The authors fine-tune multiple vision-language models on a radiologic corpus and observe consistent performance gains across all architectures. Anatomy recognition reaches near-saturation levels after training, while abnormality detection shows significant relative improvements. However, pathology identification remains the primary bottleneck, achieving lower accuracy even after fine-tuning. Fine-tuning yields substantial accuracy improvements across most evaluated models and task categories. Anatomy recognition tasks are nearly solved post-training, with models achieving very high accuracy across all question formats. Pathology identification remains challenging, showing the lowest performance among the three tasks despite the gains from fine-tuning.
The authors validate the reliability of the LLM-as-a-judge evaluation framework for open-ended responses by comparing it against human annotations. The results demonstrate substantial agreement between the automated system and human reviewers, supporting its use for benchmarking. Notably, the alignment is stronger for anatomy recognition tasks than for pathology identification, reflecting the varying difficulty of the tasks. Human reviewers exhibit high agreement with the LLM judge across both anatomy and pathology categories. The automated evaluation shows higher consistency for anatomy recognition compared to the more challenging pathology identification. Cohen's kappa scores indicate substantial reliability, validating the LLM-as-a-judge approach for open-ended assessment.
The authors present a detailed breakdown of zero-shot accuracy across different question templates and radiologic tasks. The data confirms that anatomical recognition and structure presence detection are highly accurate for most models, particularly in multiple-choice formats. In contrast, open-ended pathology identification proves extremely difficult, with all models scoring poorly, though medical-specific models like MedGemma show a slight edge. General-purpose models like InternVL generally outperform others in closed-ended pathology tasks for positive cases, while GPT-5 exhibits notably low performance on abnormality detection questions. Anatomical region selection and structure presence detection consistently yield high accuracy across models, suggesting these tasks are nearly solved. Open-ended pathology identification remains the most challenging task, with accuracy scores remaining very low across all evaluated models.
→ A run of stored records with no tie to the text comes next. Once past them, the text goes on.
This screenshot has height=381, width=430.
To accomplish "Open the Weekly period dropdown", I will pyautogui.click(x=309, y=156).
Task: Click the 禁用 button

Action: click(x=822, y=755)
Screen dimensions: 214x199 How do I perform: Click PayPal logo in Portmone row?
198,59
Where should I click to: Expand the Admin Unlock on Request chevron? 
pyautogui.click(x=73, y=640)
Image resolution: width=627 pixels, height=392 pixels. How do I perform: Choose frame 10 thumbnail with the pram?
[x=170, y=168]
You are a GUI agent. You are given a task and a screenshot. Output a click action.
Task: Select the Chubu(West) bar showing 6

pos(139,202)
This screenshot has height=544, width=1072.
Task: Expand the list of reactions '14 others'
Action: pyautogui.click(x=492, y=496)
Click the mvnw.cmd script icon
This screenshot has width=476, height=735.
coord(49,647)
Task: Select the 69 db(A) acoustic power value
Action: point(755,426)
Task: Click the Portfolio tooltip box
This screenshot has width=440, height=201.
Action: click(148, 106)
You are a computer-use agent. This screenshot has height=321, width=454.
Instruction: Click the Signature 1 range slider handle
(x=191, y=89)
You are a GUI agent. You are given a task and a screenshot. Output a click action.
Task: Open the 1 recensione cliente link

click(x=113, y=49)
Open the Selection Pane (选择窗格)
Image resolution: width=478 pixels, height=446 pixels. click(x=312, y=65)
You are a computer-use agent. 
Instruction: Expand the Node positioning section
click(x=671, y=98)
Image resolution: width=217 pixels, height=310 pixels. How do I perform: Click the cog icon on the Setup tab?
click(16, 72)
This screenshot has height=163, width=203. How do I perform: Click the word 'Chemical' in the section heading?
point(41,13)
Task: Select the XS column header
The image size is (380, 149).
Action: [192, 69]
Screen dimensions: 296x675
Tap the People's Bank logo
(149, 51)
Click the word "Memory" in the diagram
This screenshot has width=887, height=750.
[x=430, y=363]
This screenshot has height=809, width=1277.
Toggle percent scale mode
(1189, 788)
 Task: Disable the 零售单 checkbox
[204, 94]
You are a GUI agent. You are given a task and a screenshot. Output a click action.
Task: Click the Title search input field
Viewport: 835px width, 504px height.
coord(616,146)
General-purpose models like InternVL achieve high accuracy on positive pathology detection cases, whereas medical-oriented models perform significantly better on negative cases.
The authors evaluate general-purpose and medical-specific vision-language models on a radiologic visual question answering benchmark covering anatomy, abnormality detection, and pathology tasks across multiple-choice, closed-ended, and open-ended formats. Anatomy recognition is nearly solved across all models, while fine-grained pathology identification, especially in open-ended settings, remains the primary bottleneck even after fine-tuning. General-purpose models generally achieve higher overall accuracy, but medical-oriented models demonstrate specific advantages on open-ended pathology questions and in low-data regimes, though their edge narrows as training data increases. An LLM-as-a-judge evaluation protocol is validated against human annotations, showing strong agreement particularly for anatomy tasks and confirming the reliability of automated open-ended assessment.